#### [REQUIREMENTS]
A. In the book review, shorten the paragraph beginning "Max is a great character in a strange situation" into a bulleted list that keeps its main points.
B. Who illustrated the book discussed in the book review?

Tuesday, August 27, 2013

Mister Max: The Book of Lost Things

Mister Max:  The Book of Lost Things
by Cynthia Voigt
Illustrated by Iacopo Bruno
Previewed from NetGalley
Knopf Books for Young Readers, 2013
Audience:  Grades 3 to 6
ISBN:  9780307976189
Publication Date:  September 10, 2013

Max is the son of two very well regarded actors, William and Mary Starling, and while Max doesn't quite shine as brightly as his parents on the stage, he is a fine actor, but he uses his acting skills for other purposes.  When his parents get an invitation from the Maharajeh of Kashimir for his parents to go on a grand adventure setting up an acting company in India, at first, Max fears he will be left behind, but then his parents secure a ticket for him.  Then, when Max goes to the dock to board the ship bound for India, he sees no ship and does not find his parents.  Now Max must live independently, but with the help of his grandmother, his tutor, and a pesky school girl, Max takes up finding lost things and solving problems, but what will he do about the biggest problem of all - the disappearance of his parents?  The first book of the Mister Max series introduces readers to a kind-hearted character with a talent for becoming someone else.

Max is a great character in a strange situation.  He wants to be independent, yet he wants his parents to pay him a little more attention.  He likes that his Granny is right next door, but he wants to make it on his own.  He wants to follow the law, but wants to follow his heart too.  As far as being a solutioneer, Max stumbles upon that quite by accident, but he is a very attentive young man and it's that attention that helps him solve the cases of the missing spoon, missing dog, and missing magazines.  But his kind-heart is what helps him solve the bigger problems like what to do with the dog, how to help Nance, and  heal two broken hearts.

#### [DATASET SECTION]

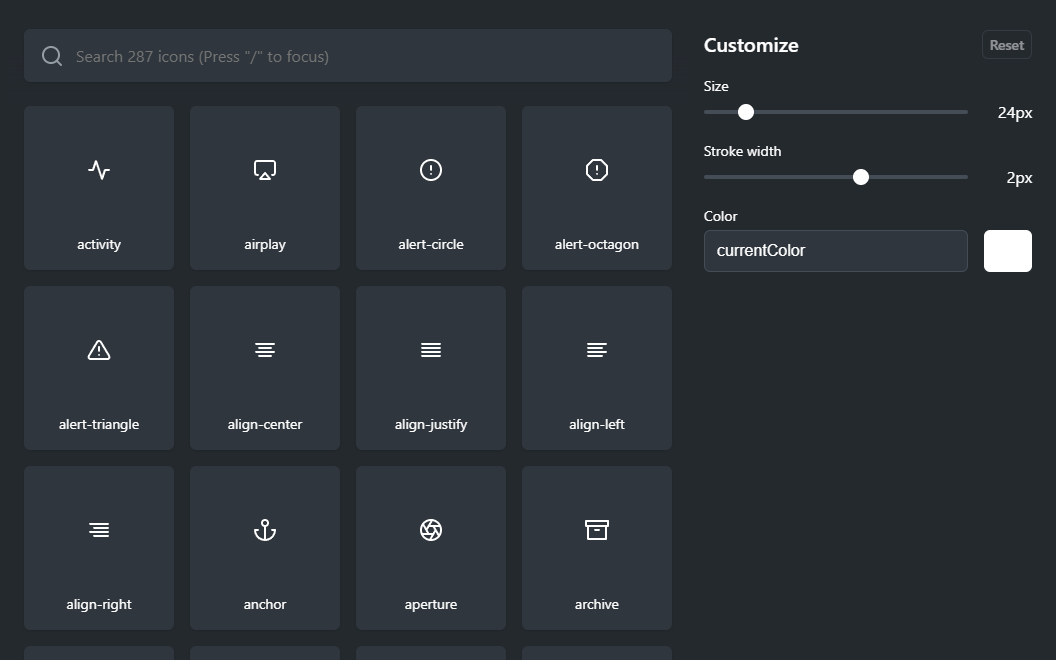Click the currentColor text input

[x=835, y=251]
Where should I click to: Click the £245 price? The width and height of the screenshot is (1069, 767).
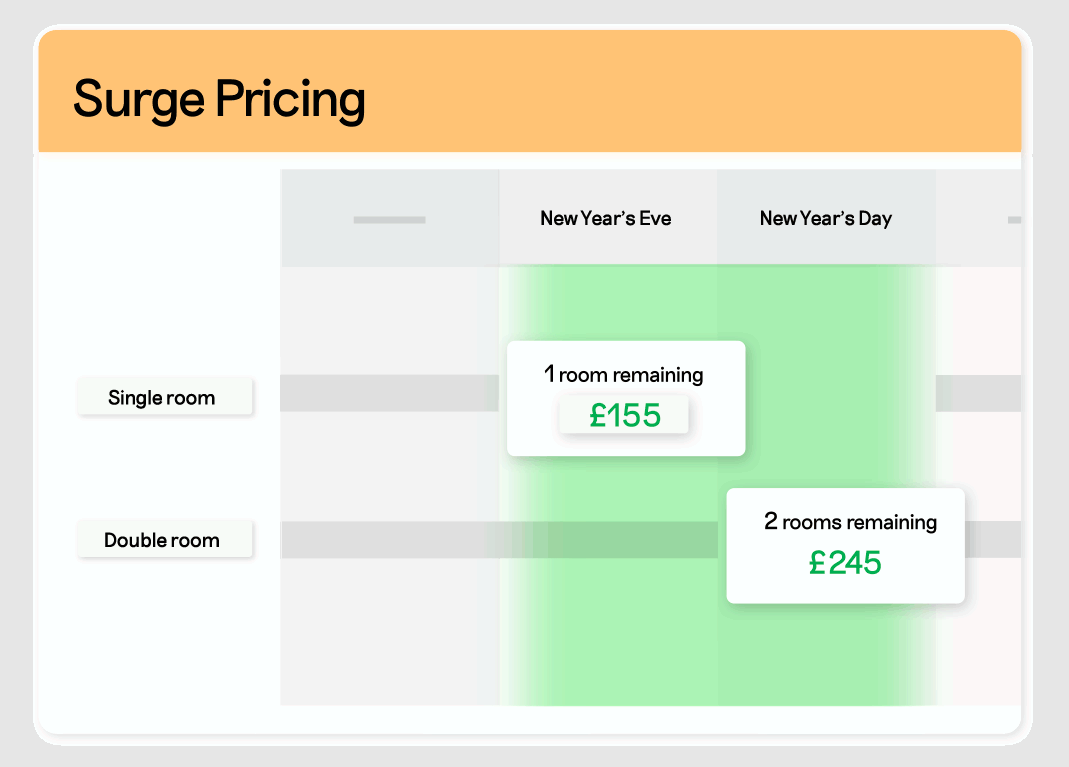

#### [EXPECTED RESPONSES]
A.
- Max is a great character in a strange situation, pulled between opposite wishes.
- He wants independence but also more attention from his parents.
- He likes having his Granny next door but wants to make it on his own.
- He wants to follow both the law and his heart.
- He becomes a solutioneer by accident. His attentiveness lets him solve the cases of the missing spoon, dog, and magazines.
- His kind heart helps with bigger problems: what to do with the dog, how to help Nance, and healing two broken hearts.

B. Iacopo Bruno